A controversial South African mosque has performed its first interfaith marriage between a Muslim woman and a Christian man, in a ceremony denounced by local Islamic leaders. The imam of the Cape Town mosque, which bills itself as pluralistic and gender-equal, is challenging the idea that Islam bans such marriages, in defiance of traditional teachings on the issue.

Imam Taj Hargey, who founded Cape Town’s “Open Mosque” last year, is calling for Muslim clergy to prove that marriages between Muslim women and non-Muslim men are not permissible given the Quranic acceptance of marriages between Muslim men and women of other religions. “The reason why the Open Mosque allowed the historic occasion to occur is because in Islam, we either have gender equality or we don’t,” he told South Africa’s Eyewitness News on Monday.

The mosque officiated the marriage of Saieda Osman and Siegfried Milbert on Saturday after a number of other mosques refused them an Islamic wedding ceremony. Milbert, a Christian, chose not to convert to Islam to marry Osman.

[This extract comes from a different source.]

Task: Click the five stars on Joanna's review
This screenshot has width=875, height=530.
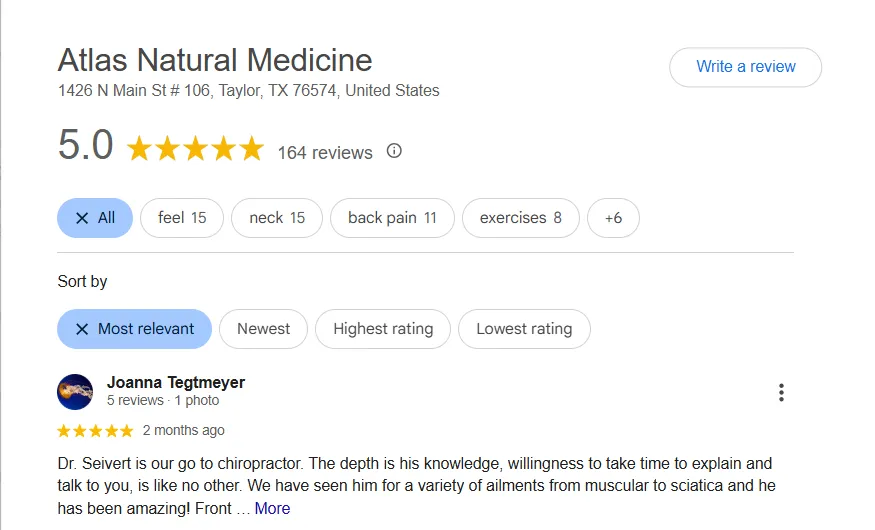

"Everybody knows that such a marriage is not permissible in Islam," Riad Fataar, a senior leader of South Africa’s Muslim Judicial Council, told the Anadolu news agency. "It is ridiculous to think otherwise." Other members of the country’s Muslim community echoed the view, particularly taking issue with Milbert’s decision not to convert.

Most Islamic scholars agree that Muslim men are allowed to marry "women of the book," in reference to Christian and Jewish women. But Muslim women are generally believed to be forbidden from marriages to non-Muslims unless the man converts to Islam first. Some men nominally convert to circumvent the prohibition.

Hargey disputes this, however, arguing that "there is no verse in the Holy Quran that bans Muslim women from marrying non-Muslim men." The imam previously conducted marriage ceremonies in the U.K. for Muslim women marrying Christian or Jewish men without requiring the non-Muslim partners to first convert. Many Muslims view these unions as tantamount to living in sin.

The imam’s mosque, located in Cape Town’s Wynberg suburb, has also challenged other widespread conventions in Islamic practice with the aim of promoting a culture of tolerance to combat radicalism. The Open Mosque allows men and women to pray together in the same hall without partitions and encourages the participation of LGBT Muslims in the mosque’s religious life (while still drawing the line at performing same-sex marriages).

The effort has prompted criticism from Muslims in the country, along with some death threats. Hargey’s detractors have referred to him as a “heretic” and criticized him for promoting a “pro-gay agenda.” South Africa’s Muslim community numbers about 737,000, making up around 1.5 percent of the country’s population.